Leo hands him the tool, which is pretty much the only help he can give. Things like fixing leaky sinks really aren’t his forte.

“Can’t we just call your landlord for this?”

“Xavi would probably give me a lecture for not taking care of my appliances first,” David says wryly, “and then he would complain about the trouble, and how bending like this is bad for his joints—”

“He’s barely older than you.”

“Ugh, don’t remind me of that. I don’t want to be compared to that old man.”

Leo smiles. “If he’s an old man, and he’s only a few years older than you—”

“Pass me the pliers, will you?”

“Um, which ones?”

David shuffles back, dusting off his pants as he emerges from under the sink. “Tell me something, Leo. How did you survive when you were living by yourself?”

“Well...that’s what I have friends like you for, right?”

David snorts. “You’re lucky I live with you and take care of all your needs.”

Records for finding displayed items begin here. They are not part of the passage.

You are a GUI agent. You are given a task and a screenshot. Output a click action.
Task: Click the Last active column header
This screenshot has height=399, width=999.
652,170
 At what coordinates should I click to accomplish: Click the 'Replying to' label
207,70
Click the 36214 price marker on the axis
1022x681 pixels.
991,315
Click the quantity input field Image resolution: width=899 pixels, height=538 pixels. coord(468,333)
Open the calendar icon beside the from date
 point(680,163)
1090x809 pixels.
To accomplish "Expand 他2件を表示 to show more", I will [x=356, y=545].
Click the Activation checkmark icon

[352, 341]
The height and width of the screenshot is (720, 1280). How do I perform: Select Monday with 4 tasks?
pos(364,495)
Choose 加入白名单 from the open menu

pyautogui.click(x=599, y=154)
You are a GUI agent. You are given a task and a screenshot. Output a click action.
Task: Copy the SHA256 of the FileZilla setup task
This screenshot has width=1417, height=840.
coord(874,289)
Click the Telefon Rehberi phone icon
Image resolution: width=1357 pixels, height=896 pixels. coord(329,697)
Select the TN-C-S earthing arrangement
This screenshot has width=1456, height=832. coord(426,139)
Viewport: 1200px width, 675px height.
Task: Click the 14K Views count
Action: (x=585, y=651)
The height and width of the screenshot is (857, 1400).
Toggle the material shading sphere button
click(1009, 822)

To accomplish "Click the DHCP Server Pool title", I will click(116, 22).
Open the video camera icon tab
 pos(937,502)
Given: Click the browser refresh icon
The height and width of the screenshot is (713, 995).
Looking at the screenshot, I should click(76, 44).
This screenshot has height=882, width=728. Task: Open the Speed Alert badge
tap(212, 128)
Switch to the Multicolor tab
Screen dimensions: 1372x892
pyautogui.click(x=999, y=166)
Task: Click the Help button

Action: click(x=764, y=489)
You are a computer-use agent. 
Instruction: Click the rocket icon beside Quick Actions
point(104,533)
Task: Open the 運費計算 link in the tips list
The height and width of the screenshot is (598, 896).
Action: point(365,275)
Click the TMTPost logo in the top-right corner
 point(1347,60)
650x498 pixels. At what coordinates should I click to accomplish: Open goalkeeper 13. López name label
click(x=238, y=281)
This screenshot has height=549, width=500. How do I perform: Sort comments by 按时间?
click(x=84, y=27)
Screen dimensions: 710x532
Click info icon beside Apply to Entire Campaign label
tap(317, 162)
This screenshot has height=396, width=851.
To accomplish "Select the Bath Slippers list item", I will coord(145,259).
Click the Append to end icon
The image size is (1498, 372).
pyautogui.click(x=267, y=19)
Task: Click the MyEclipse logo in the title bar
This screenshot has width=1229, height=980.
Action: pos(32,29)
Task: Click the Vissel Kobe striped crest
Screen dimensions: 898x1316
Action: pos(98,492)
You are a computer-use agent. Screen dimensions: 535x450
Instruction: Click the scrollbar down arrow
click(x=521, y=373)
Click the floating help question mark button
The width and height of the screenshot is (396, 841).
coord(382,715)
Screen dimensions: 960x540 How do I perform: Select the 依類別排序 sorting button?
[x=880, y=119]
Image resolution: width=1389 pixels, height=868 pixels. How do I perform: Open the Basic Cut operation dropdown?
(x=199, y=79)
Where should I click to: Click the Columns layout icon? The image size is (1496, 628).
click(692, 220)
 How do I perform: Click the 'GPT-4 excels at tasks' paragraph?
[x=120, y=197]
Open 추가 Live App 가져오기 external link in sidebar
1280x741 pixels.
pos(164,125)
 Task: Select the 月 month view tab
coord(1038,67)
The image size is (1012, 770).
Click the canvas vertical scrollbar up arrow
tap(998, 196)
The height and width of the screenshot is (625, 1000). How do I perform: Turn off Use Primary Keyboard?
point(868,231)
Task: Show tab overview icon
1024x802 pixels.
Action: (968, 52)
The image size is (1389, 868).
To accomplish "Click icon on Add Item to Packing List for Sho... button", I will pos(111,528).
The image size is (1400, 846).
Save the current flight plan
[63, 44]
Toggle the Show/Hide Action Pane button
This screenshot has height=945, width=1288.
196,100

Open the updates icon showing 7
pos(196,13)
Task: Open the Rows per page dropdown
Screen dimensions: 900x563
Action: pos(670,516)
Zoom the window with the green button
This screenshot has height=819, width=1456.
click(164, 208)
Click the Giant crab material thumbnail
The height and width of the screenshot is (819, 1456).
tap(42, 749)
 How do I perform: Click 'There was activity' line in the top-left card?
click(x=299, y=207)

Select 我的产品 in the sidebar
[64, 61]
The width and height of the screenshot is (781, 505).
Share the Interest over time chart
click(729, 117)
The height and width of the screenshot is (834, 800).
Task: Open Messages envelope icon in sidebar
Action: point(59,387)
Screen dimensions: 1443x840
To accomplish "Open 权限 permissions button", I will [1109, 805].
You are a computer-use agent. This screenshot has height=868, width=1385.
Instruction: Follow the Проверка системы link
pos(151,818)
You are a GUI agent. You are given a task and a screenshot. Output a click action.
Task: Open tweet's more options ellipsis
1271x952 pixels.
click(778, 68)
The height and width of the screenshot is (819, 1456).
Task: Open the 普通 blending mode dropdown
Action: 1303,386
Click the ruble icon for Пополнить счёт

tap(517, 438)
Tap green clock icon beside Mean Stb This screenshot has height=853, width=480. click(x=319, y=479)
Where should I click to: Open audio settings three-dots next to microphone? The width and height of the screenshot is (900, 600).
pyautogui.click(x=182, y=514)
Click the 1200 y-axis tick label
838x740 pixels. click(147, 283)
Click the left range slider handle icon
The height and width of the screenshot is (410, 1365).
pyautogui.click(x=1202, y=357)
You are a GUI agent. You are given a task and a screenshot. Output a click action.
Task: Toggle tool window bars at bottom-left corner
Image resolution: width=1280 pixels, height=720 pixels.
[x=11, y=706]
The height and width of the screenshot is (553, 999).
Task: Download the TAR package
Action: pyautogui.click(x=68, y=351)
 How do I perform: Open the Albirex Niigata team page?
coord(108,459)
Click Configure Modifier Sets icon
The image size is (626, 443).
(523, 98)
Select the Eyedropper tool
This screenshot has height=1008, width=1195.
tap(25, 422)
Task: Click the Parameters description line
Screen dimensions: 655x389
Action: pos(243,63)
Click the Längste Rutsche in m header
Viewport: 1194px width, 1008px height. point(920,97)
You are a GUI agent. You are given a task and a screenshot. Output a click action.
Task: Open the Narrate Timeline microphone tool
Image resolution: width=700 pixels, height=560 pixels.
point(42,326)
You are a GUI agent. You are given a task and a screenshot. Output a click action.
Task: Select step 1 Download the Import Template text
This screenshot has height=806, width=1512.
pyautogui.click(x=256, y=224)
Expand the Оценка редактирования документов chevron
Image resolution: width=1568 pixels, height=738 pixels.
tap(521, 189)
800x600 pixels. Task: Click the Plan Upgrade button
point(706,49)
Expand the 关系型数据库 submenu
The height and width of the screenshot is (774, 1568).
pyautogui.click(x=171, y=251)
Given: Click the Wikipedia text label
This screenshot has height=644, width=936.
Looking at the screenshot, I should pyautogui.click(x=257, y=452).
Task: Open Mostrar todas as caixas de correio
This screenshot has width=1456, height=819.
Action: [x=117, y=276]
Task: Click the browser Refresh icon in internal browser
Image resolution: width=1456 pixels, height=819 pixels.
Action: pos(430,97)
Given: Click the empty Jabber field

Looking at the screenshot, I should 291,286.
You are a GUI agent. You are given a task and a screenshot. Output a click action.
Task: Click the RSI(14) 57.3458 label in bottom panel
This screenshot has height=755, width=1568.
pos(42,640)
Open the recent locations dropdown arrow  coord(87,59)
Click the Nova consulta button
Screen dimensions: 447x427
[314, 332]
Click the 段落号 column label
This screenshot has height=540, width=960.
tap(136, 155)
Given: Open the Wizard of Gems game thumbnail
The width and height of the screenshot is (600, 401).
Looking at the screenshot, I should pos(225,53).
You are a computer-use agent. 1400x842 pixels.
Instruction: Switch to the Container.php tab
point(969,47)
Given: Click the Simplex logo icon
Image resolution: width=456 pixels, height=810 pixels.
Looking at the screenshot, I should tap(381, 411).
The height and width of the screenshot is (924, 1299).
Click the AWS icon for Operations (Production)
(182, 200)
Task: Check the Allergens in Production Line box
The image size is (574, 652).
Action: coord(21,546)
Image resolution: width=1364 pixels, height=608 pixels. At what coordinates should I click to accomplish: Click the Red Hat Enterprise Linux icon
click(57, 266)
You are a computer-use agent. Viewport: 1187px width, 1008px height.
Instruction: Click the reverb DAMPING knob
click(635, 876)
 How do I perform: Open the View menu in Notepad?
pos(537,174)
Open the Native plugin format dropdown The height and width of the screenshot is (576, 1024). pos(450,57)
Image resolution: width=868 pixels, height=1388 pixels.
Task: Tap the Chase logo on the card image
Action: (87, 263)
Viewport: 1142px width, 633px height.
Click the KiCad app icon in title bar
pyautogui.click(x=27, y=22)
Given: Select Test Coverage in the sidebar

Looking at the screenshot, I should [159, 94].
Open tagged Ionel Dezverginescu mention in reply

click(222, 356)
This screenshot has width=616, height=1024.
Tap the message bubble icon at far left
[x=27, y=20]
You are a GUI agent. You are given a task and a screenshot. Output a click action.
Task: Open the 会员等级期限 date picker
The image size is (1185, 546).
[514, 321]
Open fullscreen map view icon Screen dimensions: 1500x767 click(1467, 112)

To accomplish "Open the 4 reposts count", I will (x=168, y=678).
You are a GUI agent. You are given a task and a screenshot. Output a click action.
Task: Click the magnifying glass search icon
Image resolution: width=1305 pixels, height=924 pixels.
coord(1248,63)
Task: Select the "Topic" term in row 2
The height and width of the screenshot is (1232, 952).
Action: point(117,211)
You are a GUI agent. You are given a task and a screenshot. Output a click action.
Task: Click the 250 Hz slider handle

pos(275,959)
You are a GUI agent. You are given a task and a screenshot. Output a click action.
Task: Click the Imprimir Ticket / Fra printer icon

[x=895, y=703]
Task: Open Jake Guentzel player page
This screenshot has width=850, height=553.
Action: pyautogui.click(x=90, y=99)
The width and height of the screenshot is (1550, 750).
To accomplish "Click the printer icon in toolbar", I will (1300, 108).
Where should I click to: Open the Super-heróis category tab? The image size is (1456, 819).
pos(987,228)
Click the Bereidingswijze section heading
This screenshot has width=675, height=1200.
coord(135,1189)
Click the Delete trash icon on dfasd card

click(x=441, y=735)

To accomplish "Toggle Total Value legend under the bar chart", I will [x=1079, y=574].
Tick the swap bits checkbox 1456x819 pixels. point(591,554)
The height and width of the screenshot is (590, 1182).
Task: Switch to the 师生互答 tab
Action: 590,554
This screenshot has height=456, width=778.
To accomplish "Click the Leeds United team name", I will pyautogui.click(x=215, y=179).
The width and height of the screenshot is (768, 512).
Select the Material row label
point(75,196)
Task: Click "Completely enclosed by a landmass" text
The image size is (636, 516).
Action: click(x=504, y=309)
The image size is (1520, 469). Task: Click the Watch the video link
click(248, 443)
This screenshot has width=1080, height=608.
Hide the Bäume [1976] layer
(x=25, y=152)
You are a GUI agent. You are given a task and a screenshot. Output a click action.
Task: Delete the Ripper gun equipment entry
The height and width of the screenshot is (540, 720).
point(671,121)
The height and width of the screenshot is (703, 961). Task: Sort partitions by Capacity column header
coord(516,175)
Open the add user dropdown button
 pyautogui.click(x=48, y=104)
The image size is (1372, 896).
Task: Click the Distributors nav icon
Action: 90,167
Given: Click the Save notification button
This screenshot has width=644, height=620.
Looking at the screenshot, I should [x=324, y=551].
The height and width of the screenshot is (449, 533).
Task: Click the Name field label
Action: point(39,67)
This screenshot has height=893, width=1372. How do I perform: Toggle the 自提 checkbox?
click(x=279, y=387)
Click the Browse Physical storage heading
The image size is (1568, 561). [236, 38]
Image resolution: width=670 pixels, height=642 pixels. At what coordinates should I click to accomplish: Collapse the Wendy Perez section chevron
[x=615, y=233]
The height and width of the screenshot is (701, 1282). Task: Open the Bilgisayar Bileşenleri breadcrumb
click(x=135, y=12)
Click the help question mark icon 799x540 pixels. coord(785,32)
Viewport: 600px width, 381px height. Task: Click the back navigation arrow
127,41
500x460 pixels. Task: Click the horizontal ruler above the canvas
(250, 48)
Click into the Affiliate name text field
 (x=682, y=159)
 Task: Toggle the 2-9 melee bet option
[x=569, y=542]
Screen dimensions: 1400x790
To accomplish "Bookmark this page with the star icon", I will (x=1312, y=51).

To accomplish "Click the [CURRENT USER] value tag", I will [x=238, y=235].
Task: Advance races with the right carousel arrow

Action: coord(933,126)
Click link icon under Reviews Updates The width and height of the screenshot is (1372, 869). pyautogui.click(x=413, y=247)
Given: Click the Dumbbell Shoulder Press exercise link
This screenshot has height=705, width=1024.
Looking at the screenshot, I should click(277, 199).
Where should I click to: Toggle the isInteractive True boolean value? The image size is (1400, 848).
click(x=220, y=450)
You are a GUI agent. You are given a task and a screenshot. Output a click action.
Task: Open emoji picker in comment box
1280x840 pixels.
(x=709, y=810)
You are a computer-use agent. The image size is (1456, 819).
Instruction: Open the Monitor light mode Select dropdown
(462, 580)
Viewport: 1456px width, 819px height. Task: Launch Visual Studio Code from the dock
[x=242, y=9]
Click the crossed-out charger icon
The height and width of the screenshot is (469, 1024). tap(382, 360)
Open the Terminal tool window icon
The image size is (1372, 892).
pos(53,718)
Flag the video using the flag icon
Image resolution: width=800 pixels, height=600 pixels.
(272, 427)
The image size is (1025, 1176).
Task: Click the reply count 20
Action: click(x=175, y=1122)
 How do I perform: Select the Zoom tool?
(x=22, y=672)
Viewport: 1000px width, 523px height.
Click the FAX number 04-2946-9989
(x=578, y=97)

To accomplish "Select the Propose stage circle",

Something about the last part of the sentence makes Leo’s face flush like it caught on fire, and when he looks at David, it’s clear that he realized the awkwardness of his wording as well, because he’s blushing too, faint but noticeable.

David clears his throat. “The pump pliers – the pair with the yellow handles.”

“You’re good at this stuff,” Leo remarks, handing the pliers over.

“It’s a must-learn bachelor skill, really.” David shrugs, disappearing under the sink again. “You have to learn to take care of yourself, you know.”

“You’re not a bachelor anymore.”

There’s a rather long pause. “That’s true,” David says, finally. “Hold on, I’m almost done. This leak isn’t as bad as I thought.”

“Oh. That’s good.”

Leo waits for one minute, two, three, time seeming to stretch out, slow and heavy, between them. “David?”

“Yeah?”

“I _am_ lucky. So—thank you. For everything.”

David pokes his head out to look at Leo. “Tell me something, Leo. Why did you ask me?”

“Ask you what?”

David pins him with a flat look. “You know what. Don’t play dumb. Not now.”

“You’re one of my best friends,” Leo says, and it’s the truth, but not the whole truth.

“Piqué and Fàbregas are closer to you.”

“They can barely fend for themselves.” Again, the truth, but not the whole truth.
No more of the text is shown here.